Die Stimmung der Stadt, die lässt sich gut ablesen im Heumarkt: Das Café ist allein deshalb perfekt, weil es abseits liegt, auf der drüberen Seite des Stadtparks, niemand denkt dran, hinzugehen. Niemand muss sich wohlfühlen hier. Niemand muss sich genieren für was. Generell muss sich in Wien niemand für was genieren, das ist so eine Abmachung. Am nächsten Tag kann immer noch alles gerettet werden. Du bleibst nichts schuldig. Der Ober kommt an den Tisch. Kennst du ihn? Er ist der Einzige, der bestimmt bleibt, da bin ich noch sicherer als bei Julian. Er kann nicht anders. Er muss hier sein, er ist berufen. Ober in Wien, das ist kein normaler Job, er ist Trabant und Fürst gleichermaßen, er kann befehlen: Fühlt euch wohl. Niemand hier will ewig leben. Julian. Wenn ihn die Kräfte verlassen, dann will er nachhelfen. Im kalten, schneereichen Winter, eine halbe Flasche Rotwein und eine Packung Schlafmittel, eine geheime Route in den Wienerwald und dann gehen, bis er an einem Seitenstraßerl zusammenbricht. Am nächsten Tag wird ihn ein Arbeiter beim Salzstreuen finden. "Dann ruht die Zeit: steht still über die Zeit hinaus."

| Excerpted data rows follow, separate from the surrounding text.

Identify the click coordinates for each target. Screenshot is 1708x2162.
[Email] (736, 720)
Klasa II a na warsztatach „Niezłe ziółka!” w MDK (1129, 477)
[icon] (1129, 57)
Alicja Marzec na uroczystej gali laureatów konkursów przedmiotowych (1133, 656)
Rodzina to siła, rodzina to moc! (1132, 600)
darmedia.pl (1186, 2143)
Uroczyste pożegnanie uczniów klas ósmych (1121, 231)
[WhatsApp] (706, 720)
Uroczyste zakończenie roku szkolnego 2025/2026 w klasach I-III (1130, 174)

"Darf’s noch was sein?", fragt der Ober. Du bestellst noch was, ich zögere, mit den Fingern im Salz. Ich werde weiterziehen, sage ich – wobei das Weiterziehen ein Nachhauseziehen ist. Drei Wohnungen habe ich im letzten Jahr bewohnt. Nirgends wollte ich bleiben. Ich bin so schlecht im Wohnen. Ich bin besser im Reisen, im Vorbeistreifen. Meine Aufgabe ist die des aus der Ferne Winkenden. Mein Bedürfnis nach Geborgenheit ist ebenso wenig konstant wie mein Bedürfnis nach Harmonie. Erkenntnisse interessieren mich überhaupt nicht. Ich nehme einen letzten Schluck und will gehen. Heute ist Samstag. Und morgen ist Sonntag, das wird noch schlimmer. "Wann kommst du wieder?", fragst du. Ich kann nicht wiederkommen, sage ich, ich würde es nicht ertragen, wenn ich wiederkomme, und du bist auch nicht mehr hier. "Ich verspreche, ich bin hier", sagst du. Es wird zu viel versprochen in den Nächten im Heumarkt.

Anne ist in New York. Sie hat mir ein paar Sätze geschenkt. Ich habe Anne noch nie lachen sehen. Alle lacht ihr wenig, alle seid ihr fort. Alle seid ihr berühmt jetzt. Und wenn ich euch folgen könnte, von weit, und oben, mit Überblick, würde ich, von weit, und oben, und mit Überblick, Zucker über euch streuen. (Gabriel Proedl, DER STANDARD, Wien-Magazin, 1.11.2022)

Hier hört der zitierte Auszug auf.